Chennai, Aug 31 (IANS) The major trade unions in the country have decided to go ahead with their nationwide strike on Sept 2 while the BMS, affiliated to the ruling BJP, has decided to stay away, said a top leader of Labour Progressive Front (LPF) on Wednesday.
The LPF, a major labour force in Tamil Nadu, is affiliated to DMK.
"The BJP-led central government could have at least acceded to three or four of our demands. On the other hand, it is just a farce to announce minimum wages for unskilled non-farm workers at Rs 350 per day," LPF General Secretary M.Shanmugam told IANS.
He said the BMS, the labour wing of the RSS, has not been participating in nationwide strikes ever since the BJP came to power.
"It was not so with the INTUC, affiliated to the Congress party. The union used to participate in the strike called by major trade unions," Shanmugam added.
He said the trade unions have submitted 12 demands to the government and they are pending for a long time.
"The BJP government could have at least implemented some of the decisions taken by the Congress led UPA government," he said, adding that it could have amended the Payment of Bonus Act so that increase in bonus ceiling could have been part of a notification and not part of an act needed amendment at regular intervals.
Similarly the registration of trade unions could have been made simpler but not done, he added.

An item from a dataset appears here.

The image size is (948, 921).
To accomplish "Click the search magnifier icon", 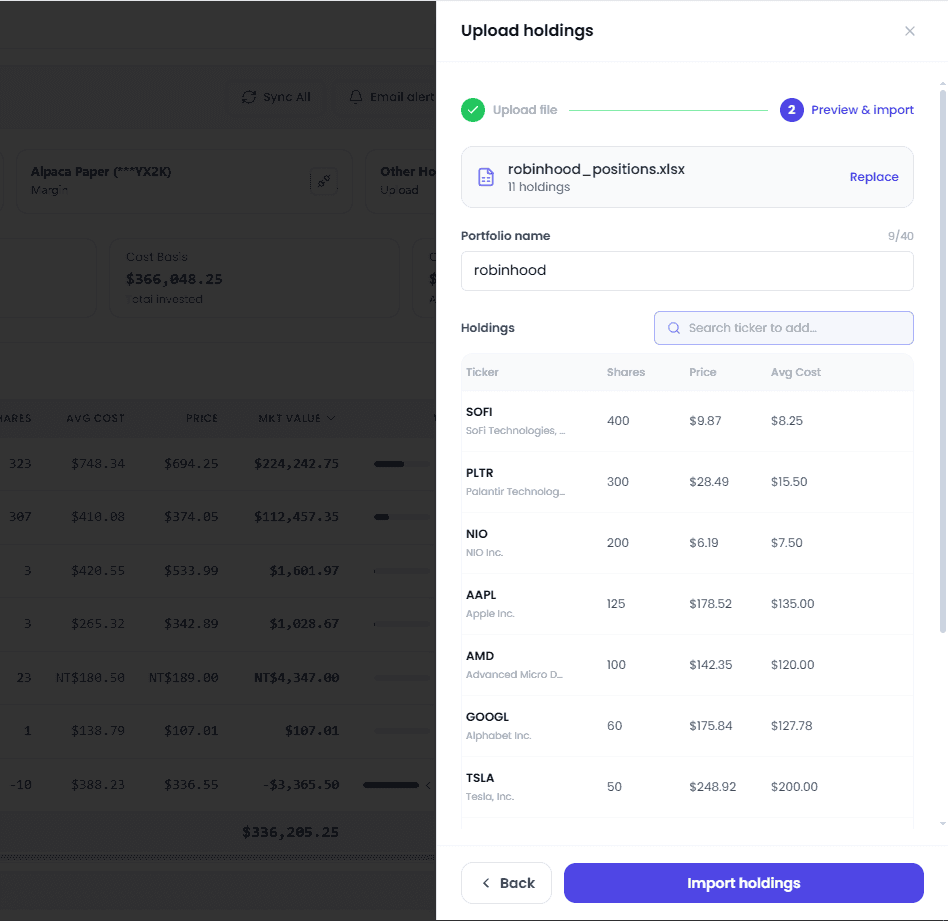I will tap(674, 328).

Reacting to Union Finance Minister Arun Jaitley's comments that bank mergers need not be the concern of bank unions, C.H.Venkatachalam, General Secretary, All India Bank Employees Association, told IANS: "It just shows the continuing feudal outlook of those in the power when in comes to the worker's unions."
"It is not only the employees of the associate banks of State Bank of India (SBI) who have raised their voice against the merger with SBI. Even the Kerala and Telangana governments have taken up the issue," he said.

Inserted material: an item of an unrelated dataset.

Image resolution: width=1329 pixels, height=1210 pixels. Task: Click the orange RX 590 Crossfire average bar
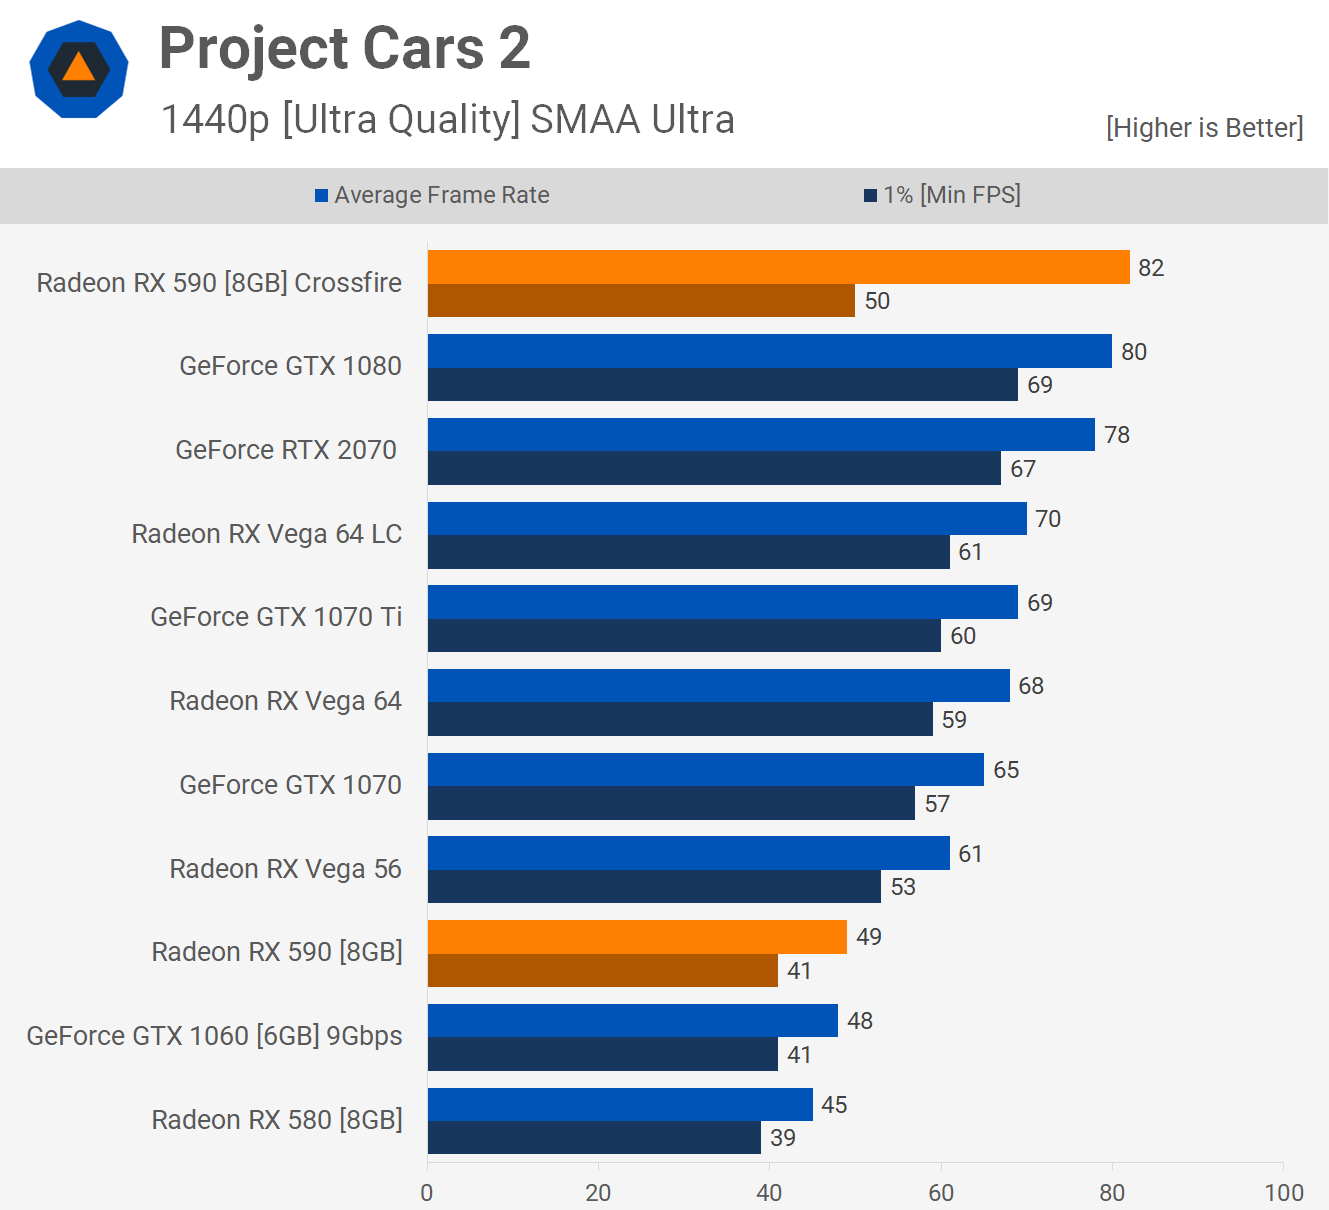pyautogui.click(x=778, y=267)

Venkatachalam said that it has been seen whenever an Indian company takes over a foreign company, they hold talks with the worker's union there, but such a thing does not happen here.
"Employees and their representatives are also stakeholders in banks. Further no meeting has been held with the unions on the aspect of service condition parity when the five associate banks of SBI are merged with the latter," he added.
Around five lakh bankers will go on strike on September 2 protesting against the central government's economic polices and anti-labour reform measures, he said.